• **PROBLEM TO SOLVE**:
Put the part of the listing that opens with the line containing "Task: Sort table by Total Sales column header" and runs through the end of the listing into a numbered list, leaving out blank lines.
• • • •
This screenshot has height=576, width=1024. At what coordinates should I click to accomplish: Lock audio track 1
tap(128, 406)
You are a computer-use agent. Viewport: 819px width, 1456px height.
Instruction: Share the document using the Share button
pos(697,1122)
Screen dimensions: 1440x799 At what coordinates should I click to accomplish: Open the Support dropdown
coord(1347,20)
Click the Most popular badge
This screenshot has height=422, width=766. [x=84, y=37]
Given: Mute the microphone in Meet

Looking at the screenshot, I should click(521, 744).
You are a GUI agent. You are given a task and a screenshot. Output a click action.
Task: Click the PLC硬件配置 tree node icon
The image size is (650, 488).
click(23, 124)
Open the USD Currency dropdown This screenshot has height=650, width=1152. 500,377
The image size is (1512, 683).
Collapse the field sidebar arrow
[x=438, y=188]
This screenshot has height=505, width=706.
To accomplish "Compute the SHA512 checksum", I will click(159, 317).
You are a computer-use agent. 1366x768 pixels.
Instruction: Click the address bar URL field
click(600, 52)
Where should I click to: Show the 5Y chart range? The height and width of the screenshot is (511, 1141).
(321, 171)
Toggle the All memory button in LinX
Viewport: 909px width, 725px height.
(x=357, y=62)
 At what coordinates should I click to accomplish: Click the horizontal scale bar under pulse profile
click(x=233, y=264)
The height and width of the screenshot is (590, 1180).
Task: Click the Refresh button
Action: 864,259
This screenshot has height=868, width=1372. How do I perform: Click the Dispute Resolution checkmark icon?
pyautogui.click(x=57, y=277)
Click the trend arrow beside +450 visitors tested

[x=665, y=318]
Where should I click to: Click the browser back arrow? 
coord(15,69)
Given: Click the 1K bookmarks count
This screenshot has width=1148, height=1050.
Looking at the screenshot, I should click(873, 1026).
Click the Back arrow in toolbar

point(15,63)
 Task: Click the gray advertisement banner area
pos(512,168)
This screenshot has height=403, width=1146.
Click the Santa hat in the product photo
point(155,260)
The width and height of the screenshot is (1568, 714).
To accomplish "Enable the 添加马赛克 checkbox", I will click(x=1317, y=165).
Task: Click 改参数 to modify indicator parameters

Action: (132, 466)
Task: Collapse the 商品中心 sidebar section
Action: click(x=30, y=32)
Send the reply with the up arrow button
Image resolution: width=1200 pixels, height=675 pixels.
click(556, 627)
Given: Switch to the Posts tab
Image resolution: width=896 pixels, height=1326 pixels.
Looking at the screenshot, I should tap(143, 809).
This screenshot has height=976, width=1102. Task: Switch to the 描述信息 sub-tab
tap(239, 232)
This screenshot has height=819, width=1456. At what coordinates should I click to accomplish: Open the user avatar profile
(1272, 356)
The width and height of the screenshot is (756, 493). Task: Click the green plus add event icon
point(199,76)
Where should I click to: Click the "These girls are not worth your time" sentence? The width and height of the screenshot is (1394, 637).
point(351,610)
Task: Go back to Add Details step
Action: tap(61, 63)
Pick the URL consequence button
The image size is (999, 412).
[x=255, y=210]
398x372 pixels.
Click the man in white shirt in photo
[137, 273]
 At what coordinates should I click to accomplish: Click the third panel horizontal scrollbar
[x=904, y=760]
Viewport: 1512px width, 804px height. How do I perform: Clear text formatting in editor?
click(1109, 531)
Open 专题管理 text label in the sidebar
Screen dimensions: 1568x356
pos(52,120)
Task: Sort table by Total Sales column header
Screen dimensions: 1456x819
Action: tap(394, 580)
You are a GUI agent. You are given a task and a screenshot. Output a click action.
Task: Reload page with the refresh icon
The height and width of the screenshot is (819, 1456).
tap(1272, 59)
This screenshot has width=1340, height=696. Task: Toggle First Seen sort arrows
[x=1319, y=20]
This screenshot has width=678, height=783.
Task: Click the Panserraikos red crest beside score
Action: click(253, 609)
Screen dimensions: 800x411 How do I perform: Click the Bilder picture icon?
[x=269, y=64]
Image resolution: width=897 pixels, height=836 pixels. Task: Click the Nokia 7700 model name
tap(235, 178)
• • • •
• **OUTPUT FOR THIS EXERCISE**:
1. Task: Sort table by Total Sales column header
2. Screen dimensions: 1456x819
3. Action: tap(394, 580)
4. You are a GUI agent. You are given a task and a screenshot. Output a click action.
5. Task: Reload page with the refresh icon
6. The height and width of the screenshot is (819, 1456).
7. tap(1272, 59)
8. This screenshot has width=1340, height=696. Task: Toggle First Seen sort arrows
9. [x=1319, y=20]
10. This screenshot has width=678, height=783.
11. Task: Click the Panserraikos red crest beside score
12. Action: click(253, 609)
13. Screen dimensions: 800x411 How do I perform: Click the Bilder picture icon?
14. [x=269, y=64]
15. Image resolution: width=897 pixels, height=836 pixels. Task: Click the Nokia 7700 model name
16. tap(235, 178)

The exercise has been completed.